Losing your identity after becoming a mother

I loved becoming a new mother. I was all consumed by the newborn, the new skills, the new mum friends asking advice and keeping each other sane during the sleep deprived days. 

Life literally revolved around motherhood 24/7 for months – no – years. 

But as the novelty of the role of new mother wore off, I was gearing up to carry on the role of mother and have more babies but that has led to experiencing 3 devastating miscarriages in the past year. So after staying in Sri Lanka due to COVID, taking time to grieve and settling into a new life here, I find myself with nagging questions at the back of my head asking who am I? What am I going to do with my life? Look at all these people I know who have amazing careers as well as being wonderful mums. 

Now that my baby is no longer a baby, there’s a kind of identity crisis. I gave up my job to become a full time mum. Should I go back to working as a women’s coach (my dream)? …in these strange social distancing times… in a new country where I am immersing myself in a different culture. 

Caring for my little one was the easy part …now caring for myself is the difficult part!

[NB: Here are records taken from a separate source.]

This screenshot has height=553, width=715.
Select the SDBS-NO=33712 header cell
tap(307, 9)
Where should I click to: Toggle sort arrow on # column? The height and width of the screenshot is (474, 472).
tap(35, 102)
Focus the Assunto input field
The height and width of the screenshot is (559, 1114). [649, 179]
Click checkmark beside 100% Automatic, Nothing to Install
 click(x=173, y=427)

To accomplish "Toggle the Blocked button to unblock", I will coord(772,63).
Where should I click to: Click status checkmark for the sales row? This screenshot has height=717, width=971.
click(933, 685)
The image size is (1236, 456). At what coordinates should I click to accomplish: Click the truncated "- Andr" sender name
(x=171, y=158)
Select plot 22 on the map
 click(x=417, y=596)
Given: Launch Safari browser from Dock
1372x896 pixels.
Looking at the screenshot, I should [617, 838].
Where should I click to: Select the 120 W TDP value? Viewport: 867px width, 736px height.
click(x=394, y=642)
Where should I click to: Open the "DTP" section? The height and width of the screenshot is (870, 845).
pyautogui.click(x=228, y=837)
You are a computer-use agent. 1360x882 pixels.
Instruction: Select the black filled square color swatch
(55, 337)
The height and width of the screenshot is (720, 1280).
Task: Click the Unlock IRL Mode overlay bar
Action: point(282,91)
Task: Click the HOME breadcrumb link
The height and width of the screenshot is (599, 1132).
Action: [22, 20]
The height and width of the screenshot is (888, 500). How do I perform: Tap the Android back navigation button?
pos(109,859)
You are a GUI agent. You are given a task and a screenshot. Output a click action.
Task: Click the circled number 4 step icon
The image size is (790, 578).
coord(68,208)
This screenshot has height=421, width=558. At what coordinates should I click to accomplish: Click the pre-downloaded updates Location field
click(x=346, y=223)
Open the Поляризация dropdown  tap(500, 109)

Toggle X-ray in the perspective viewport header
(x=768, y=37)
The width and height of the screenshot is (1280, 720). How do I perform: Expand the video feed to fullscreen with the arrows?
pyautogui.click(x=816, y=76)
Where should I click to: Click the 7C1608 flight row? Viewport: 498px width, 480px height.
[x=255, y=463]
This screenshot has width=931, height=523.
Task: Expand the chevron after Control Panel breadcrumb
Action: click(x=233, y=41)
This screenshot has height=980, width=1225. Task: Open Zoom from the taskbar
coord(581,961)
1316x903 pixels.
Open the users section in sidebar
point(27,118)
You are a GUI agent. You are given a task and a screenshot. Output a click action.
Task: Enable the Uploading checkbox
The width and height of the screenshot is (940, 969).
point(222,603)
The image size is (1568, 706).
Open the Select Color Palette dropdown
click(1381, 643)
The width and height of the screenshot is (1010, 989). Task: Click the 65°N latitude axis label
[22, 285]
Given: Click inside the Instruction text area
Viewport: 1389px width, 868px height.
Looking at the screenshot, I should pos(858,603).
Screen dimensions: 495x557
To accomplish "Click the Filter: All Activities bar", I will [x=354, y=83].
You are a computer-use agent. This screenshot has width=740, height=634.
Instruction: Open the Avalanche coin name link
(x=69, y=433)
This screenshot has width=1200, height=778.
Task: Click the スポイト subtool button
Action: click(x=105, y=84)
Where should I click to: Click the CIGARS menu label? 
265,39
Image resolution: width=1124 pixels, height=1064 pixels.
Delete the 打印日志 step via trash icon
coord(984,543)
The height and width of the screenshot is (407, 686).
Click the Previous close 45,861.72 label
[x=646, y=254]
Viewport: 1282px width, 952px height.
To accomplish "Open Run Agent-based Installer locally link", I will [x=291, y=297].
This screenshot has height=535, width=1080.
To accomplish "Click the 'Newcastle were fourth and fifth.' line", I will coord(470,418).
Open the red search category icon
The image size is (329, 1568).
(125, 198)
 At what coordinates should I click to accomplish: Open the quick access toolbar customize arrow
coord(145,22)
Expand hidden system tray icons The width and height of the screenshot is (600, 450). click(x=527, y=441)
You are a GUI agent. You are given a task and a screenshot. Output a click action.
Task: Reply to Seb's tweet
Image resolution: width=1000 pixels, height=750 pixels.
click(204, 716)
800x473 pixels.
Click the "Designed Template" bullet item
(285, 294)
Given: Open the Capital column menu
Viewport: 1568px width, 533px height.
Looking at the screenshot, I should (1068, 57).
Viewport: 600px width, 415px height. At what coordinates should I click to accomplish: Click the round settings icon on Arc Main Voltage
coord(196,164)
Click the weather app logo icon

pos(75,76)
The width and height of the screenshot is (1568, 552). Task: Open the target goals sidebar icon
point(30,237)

I figure that there must be many mums out there who go through an identity crisis because we have forgotten how to prioritise ourselves and live our dreams and aspirations. I did a quick Google search on mums losing identity and found plenty of suggestions on self-care and finding new hobbies but it all sounds like distractions from the real question underlying it all.

Who am I? 

I am not just a role I played at a company working to build someone else’s dream; I am more than just someone who can keep a house clean and cook meals. I am someone who loves to feel the exhilaration of waterskiing or learning to surf. I am someone who wants my little boy to be a happy and free soul. I am someone who wants to work with women to help them feel more connected with themselves and their strength in both body and mind.

So whoever I am. Coach. Mother. Wife. Daughter. Friend. 
In the end, identity is just another label which limits the perception of ourselves or any other person as a whole being.